Note: participants are encouraged to submit reports as workshop papers! Check Call for Papers for more details!

Track 1: Corner Case Scene Understanding

This track is designed to enhance perception and comprehension abilities of MLLMs for autonomous driving, focusing on global scene understanding, regional reasoning, and actionable suggestions. With the CODA-LM dataset consisting of 5,000 images with textual descriptions covering global driving scenarios, detailed analyses of corner cases, and future driving recommendation, this track seeks to promote the development of more reliable and interpretable autonomous driving agents.

  • Datasets: Please refer to CODA-LM for detailed dataset introduction and dataset downloads.
  • Please find more information on the Track1 page.


Track 2: Corner Case Scene Generation

This track focuses on improving the capabilities of diffusion models to create multi-view street scene videos that are consistent with 3D geometric scene descriptors, including the Bird's Eye View (BEV) maps and 3D LiDAR bounding boxes. Building on MagicDrive for controllable 3D video generation, this track aims to advance scene generation for autonomous driving, ensuring better consistency, higher resolution, and longer duration.

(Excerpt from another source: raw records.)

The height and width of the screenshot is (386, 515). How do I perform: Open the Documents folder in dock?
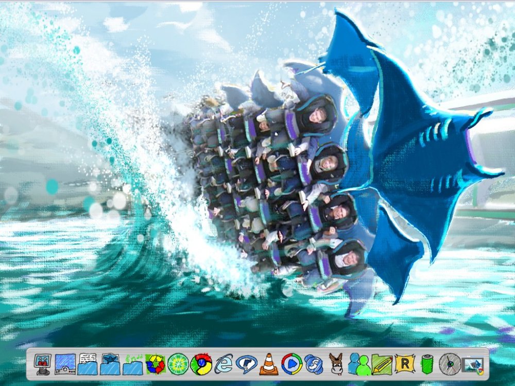click(x=88, y=364)
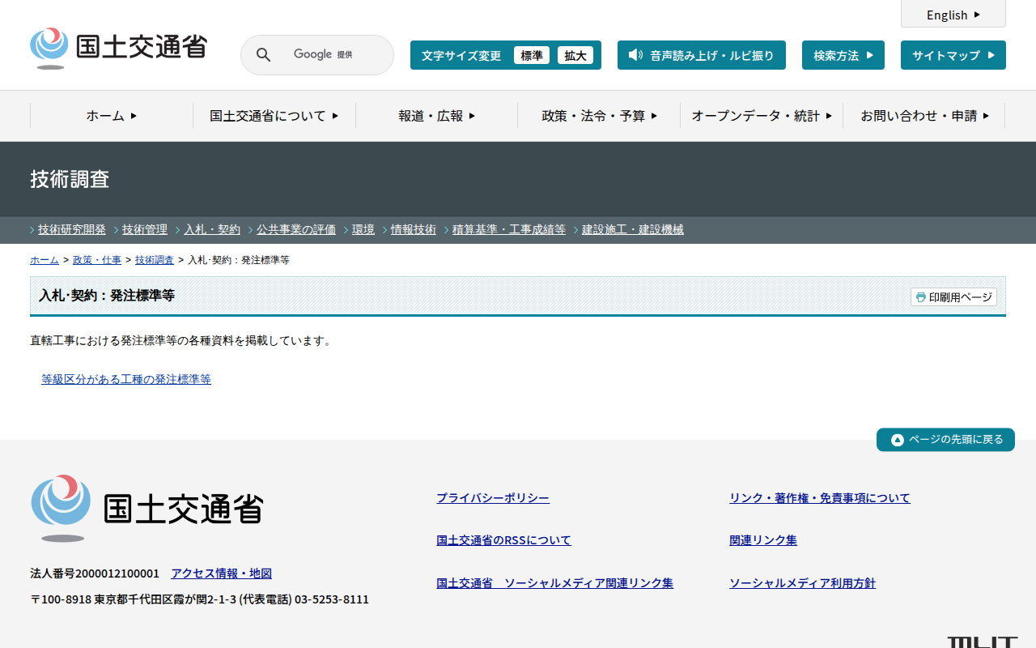Set text size to 拡大

click(575, 56)
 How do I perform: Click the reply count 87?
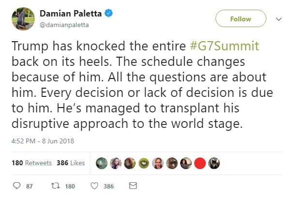point(29,186)
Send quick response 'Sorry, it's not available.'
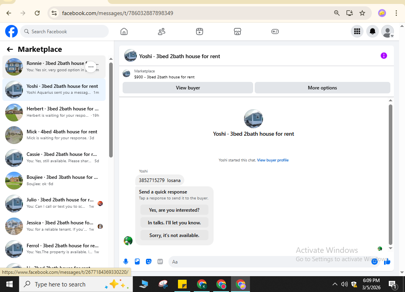This screenshot has width=405, height=292. (174, 235)
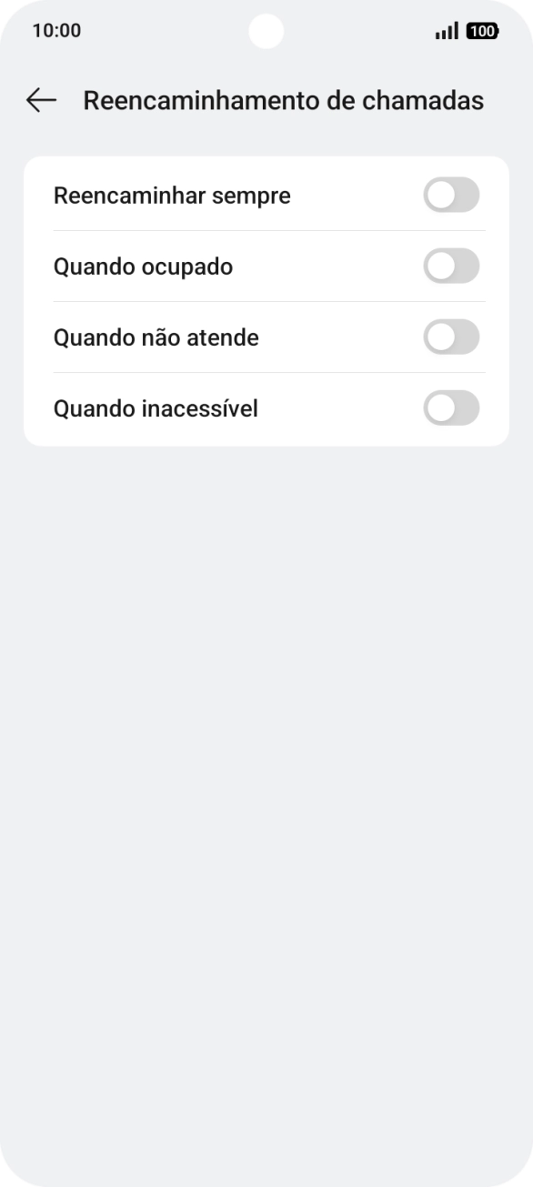Disable the Reencaminhar sempre toggle
The width and height of the screenshot is (533, 1187).
[451, 195]
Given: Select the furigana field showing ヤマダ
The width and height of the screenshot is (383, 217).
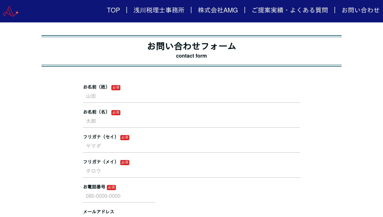Looking at the screenshot, I should click(192, 146).
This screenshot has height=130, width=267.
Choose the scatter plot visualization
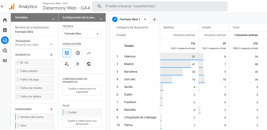[x=67, y=64]
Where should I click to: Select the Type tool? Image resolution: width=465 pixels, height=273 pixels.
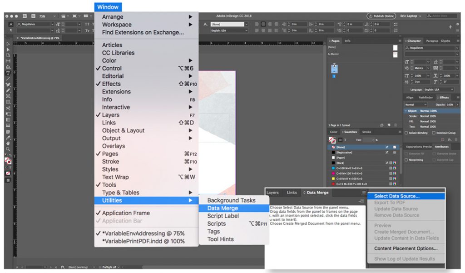click(8, 72)
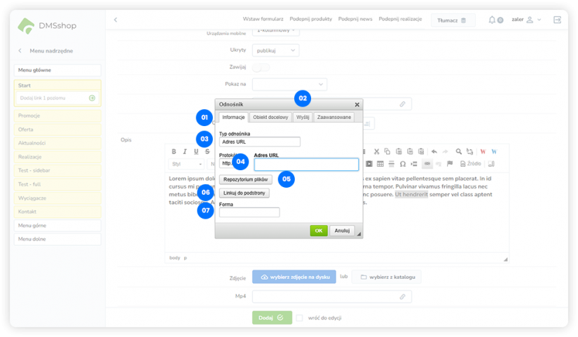The image size is (578, 337).
Task: Switch to the 'Obiekt docelowy' tab
Action: [x=270, y=118]
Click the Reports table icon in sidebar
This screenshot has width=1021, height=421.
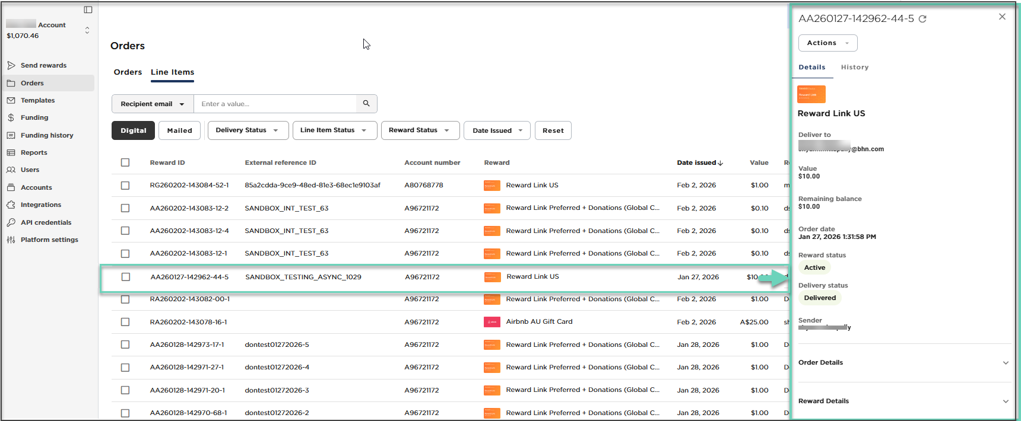coord(11,152)

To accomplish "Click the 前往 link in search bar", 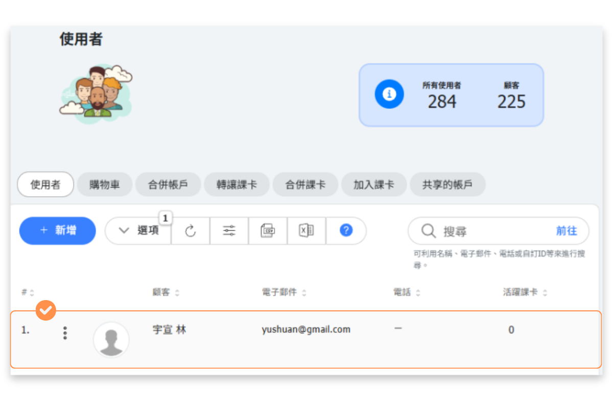I will pyautogui.click(x=567, y=231).
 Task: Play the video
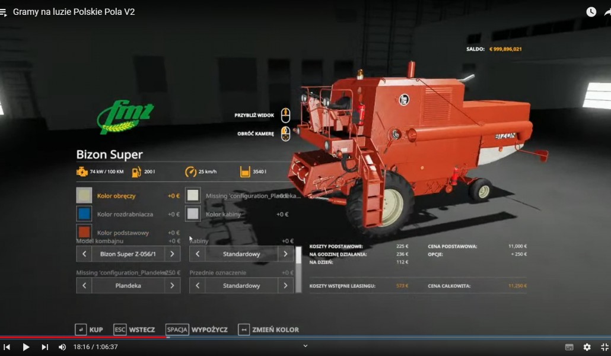[x=26, y=347]
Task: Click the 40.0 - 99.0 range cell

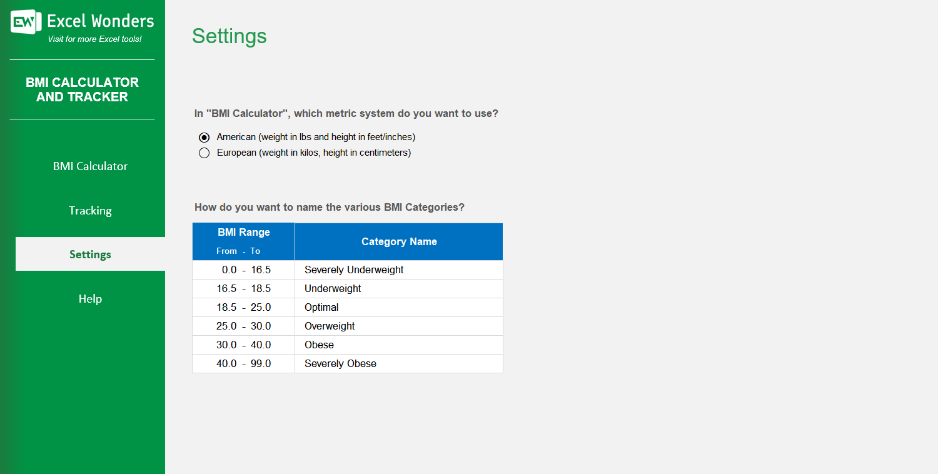Action: point(243,363)
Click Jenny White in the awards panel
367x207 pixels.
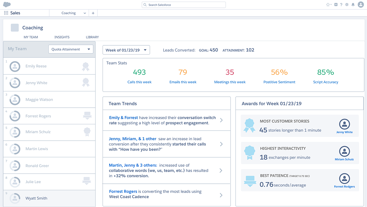pyautogui.click(x=344, y=132)
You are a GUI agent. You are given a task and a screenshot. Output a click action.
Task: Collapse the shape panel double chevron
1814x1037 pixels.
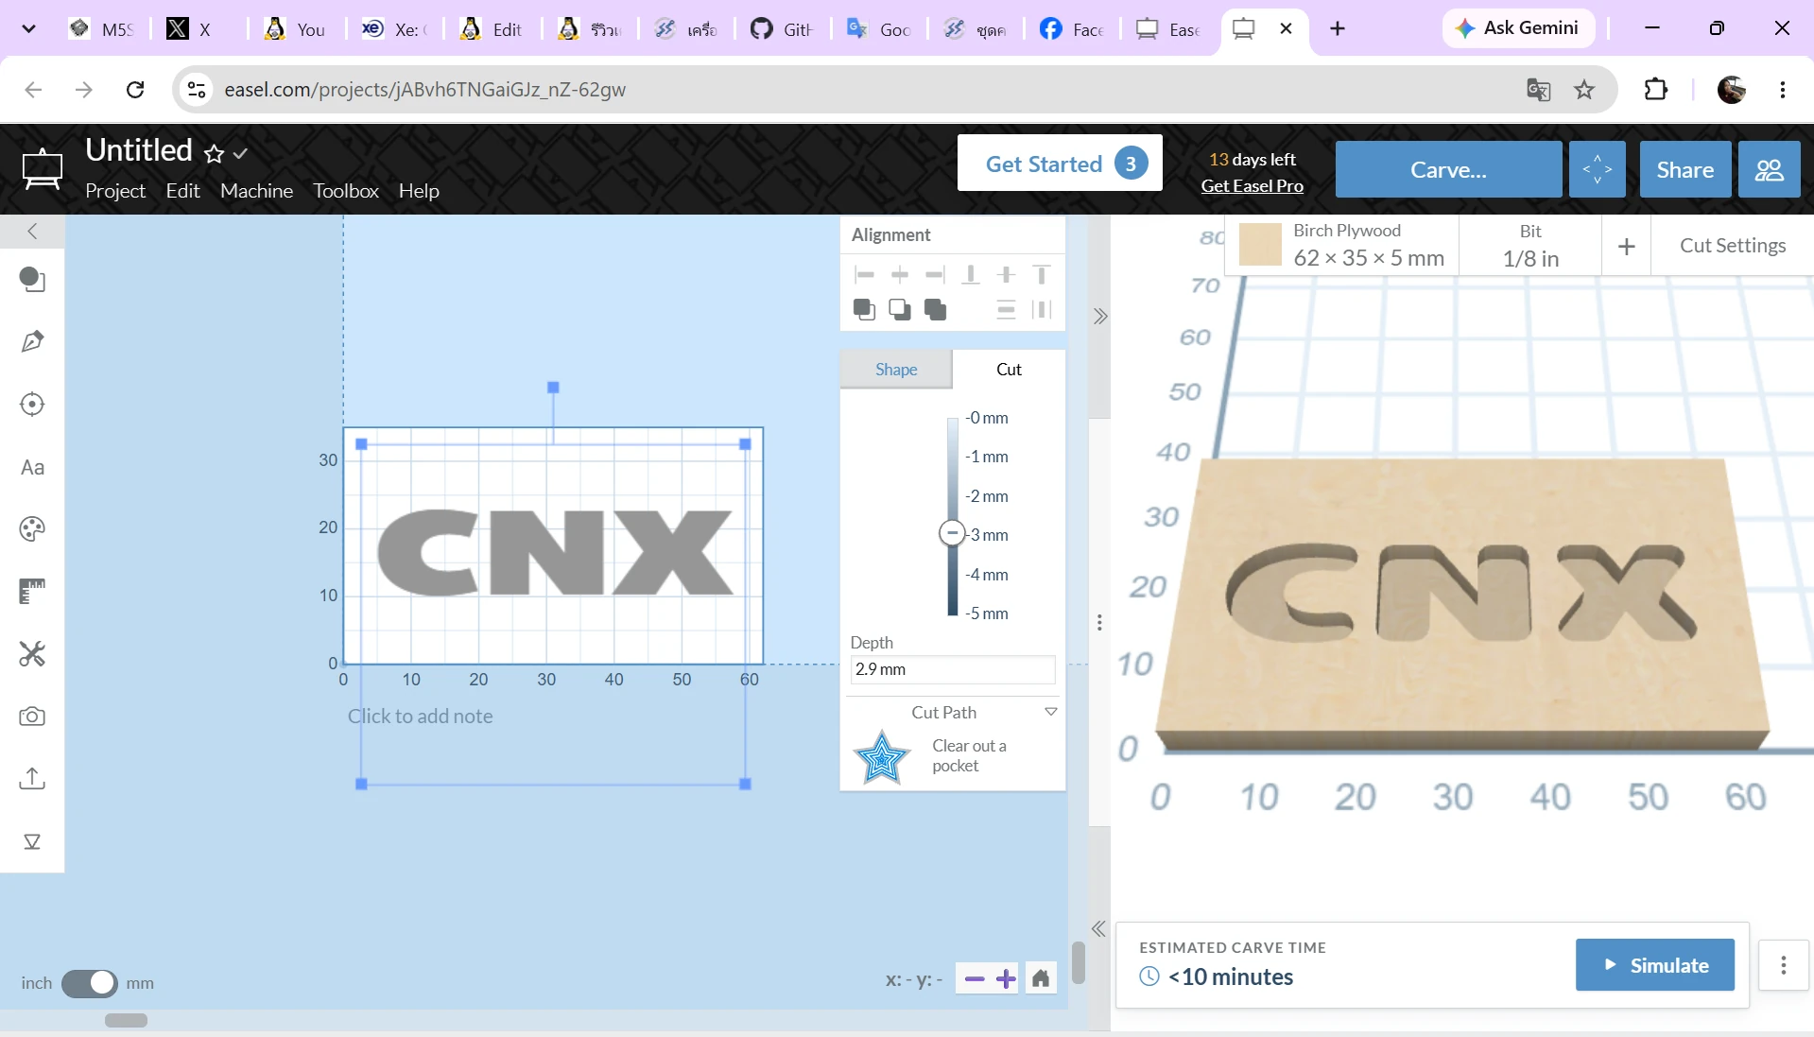coord(1099,317)
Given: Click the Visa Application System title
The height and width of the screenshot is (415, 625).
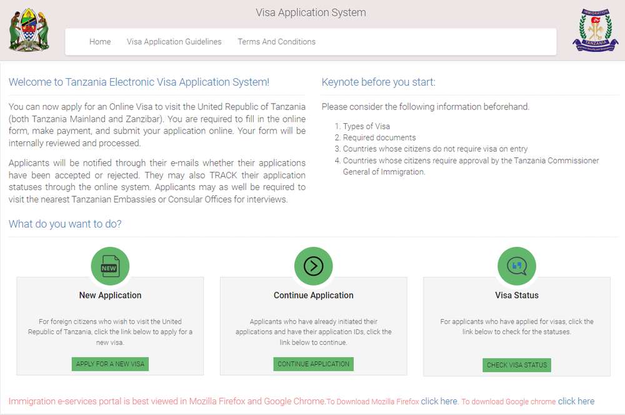Looking at the screenshot, I should pos(311,13).
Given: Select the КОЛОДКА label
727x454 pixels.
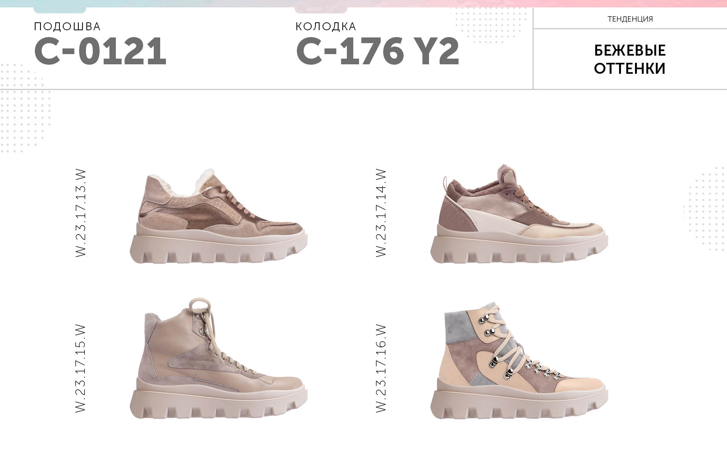Looking at the screenshot, I should coord(326,26).
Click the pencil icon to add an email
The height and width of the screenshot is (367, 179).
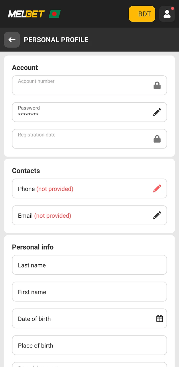click(x=157, y=215)
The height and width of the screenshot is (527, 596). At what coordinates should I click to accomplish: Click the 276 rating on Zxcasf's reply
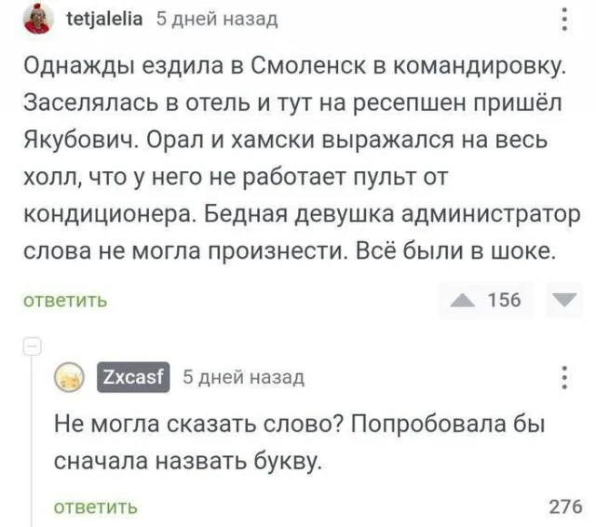pos(565,507)
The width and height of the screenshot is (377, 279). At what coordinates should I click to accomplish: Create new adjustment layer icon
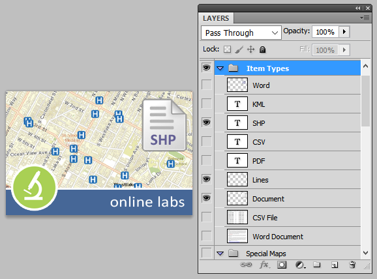tap(300, 265)
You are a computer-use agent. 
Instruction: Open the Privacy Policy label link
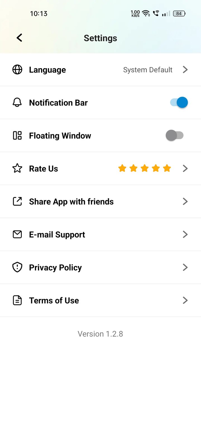(55, 268)
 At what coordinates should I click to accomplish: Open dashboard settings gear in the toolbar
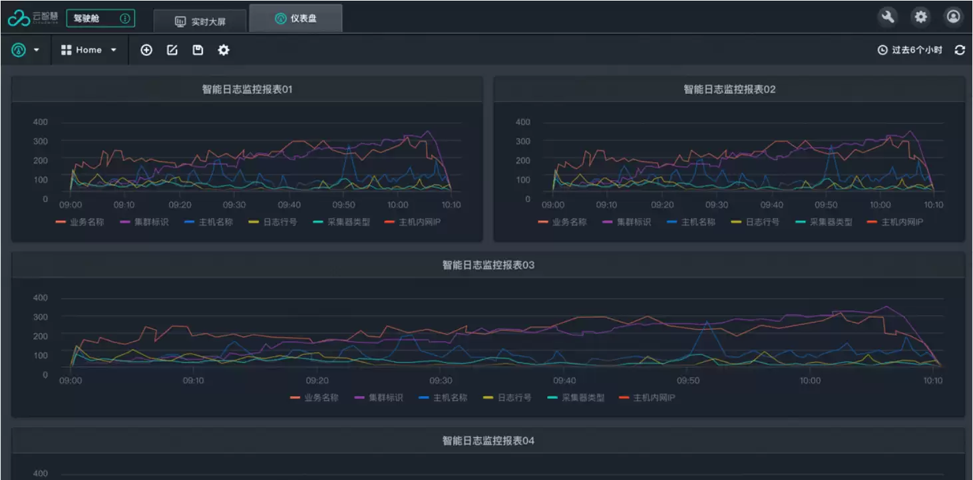[224, 50]

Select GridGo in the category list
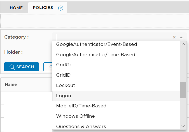coord(64,65)
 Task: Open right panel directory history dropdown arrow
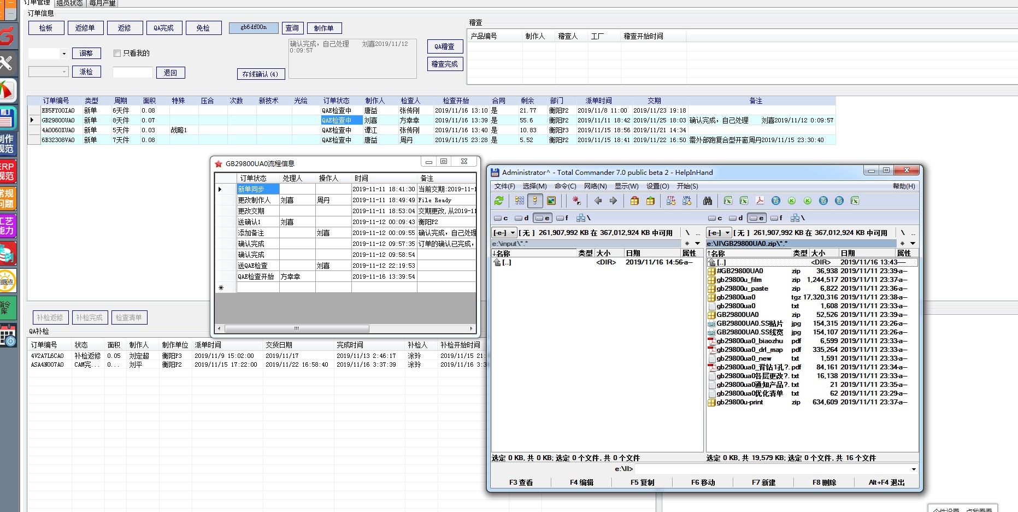click(x=913, y=244)
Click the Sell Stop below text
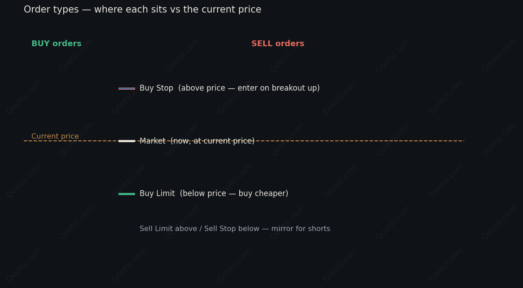 pyautogui.click(x=232, y=229)
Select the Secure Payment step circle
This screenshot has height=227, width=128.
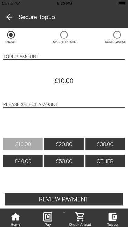tap(64, 35)
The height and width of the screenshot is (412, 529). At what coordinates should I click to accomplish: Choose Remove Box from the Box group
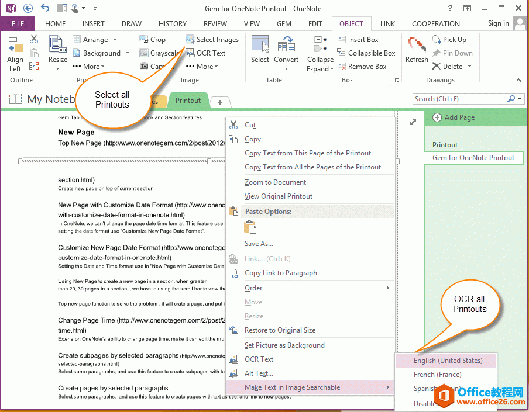pos(364,66)
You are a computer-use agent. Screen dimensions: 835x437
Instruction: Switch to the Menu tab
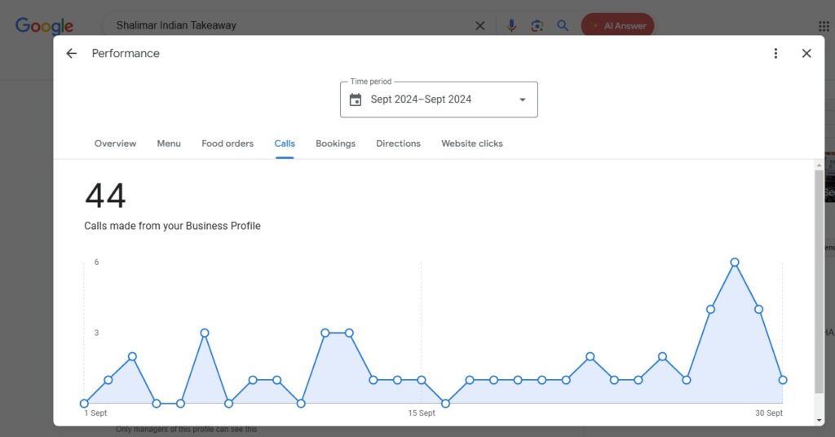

  • Datasets: Please refer to MagicDrive for detailed dataset introduction and dataset downloads (i.e., nuScenes dataset).
  • Please find more information on the Track2 page.


Call for Papers

Overview. This workshop aims to foster innovative research and development in multimodal perception and comprehension of corner cases for autonomous driving, critical for advancing the next-generation industry-level self-driving solutions. Our focus encompasses a broad range of cutting-edge topics, including but not limited to:

  • Corner case mining and generation for autonomous driving.
  • 3D object detection and scene understanding.
  • Semantic occupancy prediction.
  • Weakly supervised learning for 3D Lidar and 2D images.
  • One/few/zero-shot learning for autonomous perception.
  • End-to-end autonomous driving systems with Large Multimodal Models.
  • Large Language Models techniques adaptable for self-driving systems.
  • Safety/explainability/robustness for end-to-end autonomous driving.
  • Domain adaptation and generalization for end-to-end autonomous driving.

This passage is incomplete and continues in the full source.